第21話 閃き


 クレイルィは死んだ。アヴァグドゥに殺された。


 そして、その元凶を作ったのは、わたしだ――



 あの日、わたしは主人である大釜の女神ケリドウェンを怒らせた。決してわざとじゃなかった。けれどわたしは、女神が息子のために作った叡智の魔法を奪ってしまった。怒りを買っても仕方がない。わたしは命を狙われ城を出て、姿を色々に変えて逃げ惑った。叡智の魔法は人の子のわたしにそれだけの智恵と学問を植え付けた。怒りに我を忘れて追って来る女神。対岸に麦畑が見えてきた。わたしは黄金色の麦を見て咄嗟に閃いた。難を逃れるために唯一と思われる方法を。


 果たしてそれは成功し、わたしは逃げ切った。


 気を失って意識を取り戻した時、わたしは一糸纏わぬ姿で水に漂っていた。その青さと透明度には見覚えがあった。やがて岸に流れ着き、木々の間に揺れていた洗濯物の中から白布を一枚借りて体に巻いた。布を服のように纏う方法など知るはずなかったのに、手が勝手に動いた。白布を着たその格好はまるで天使のようで少し恥ずかしかったけれど、何も着ないよりかはマシだった。

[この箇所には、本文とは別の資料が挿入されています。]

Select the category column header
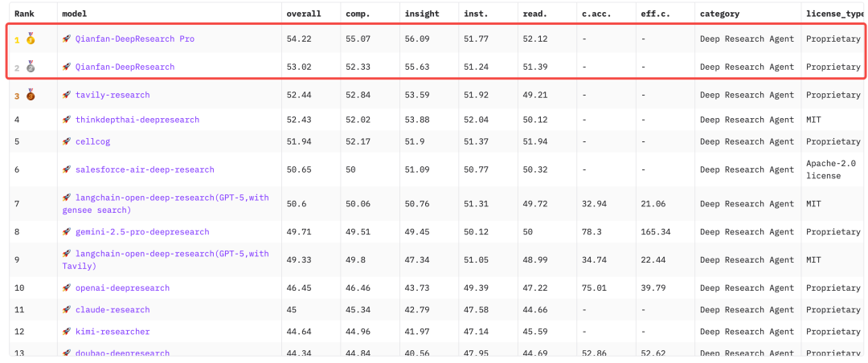This screenshot has width=868, height=363. coord(719,14)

 その時、ひと籠の洗濯物を抱えて修道士が湖畔の林に戻って来た。修道士はわたしの姿を見て本物の天使だと勘違いした。多分、そこが教会の裏手だったのと、湖畔の幻想的な景色、そして白い衣のせいで、そんな錯覚を起こしたのだろう。


 修道士はわたしを見るなり洗濯籠を放り出し、わたしの足元に縋った。驚くわたしに気付かぬようで、胸の前で十字を切って両手を組み、自分の息子の病が治るようにと祈りを捧げた。わたしは天使ではなかったけれど、どのような病なのかを聞き、治す方法を教えた。叡智の魔法で得た学問の力がその時役に立った。


 修道士は御礼に羊をくれると言ったけれど、わたしは修道士の放り出した洗濯籠を指差して、その中から深緑色のクロークをもらった。それから躊躇いがちに、ここに干してある白布が乾いたら一枚もらってもいいかと尋ねた。


 本当は既に身につけていたけれど、それを言ってしまうと天使だという誤解が解けてしまう。借りたことにして持ち去ったとしても返しに戻れるかわからない。白布はたくさん干してあり、数えていないだろうから、少しズルいけれど、さっきの頼み方なら一応結果は変わらない。


 修道士は、どうぞどうぞと言って何度も感謝の言葉を述べてお辞儀をしながら去っていった。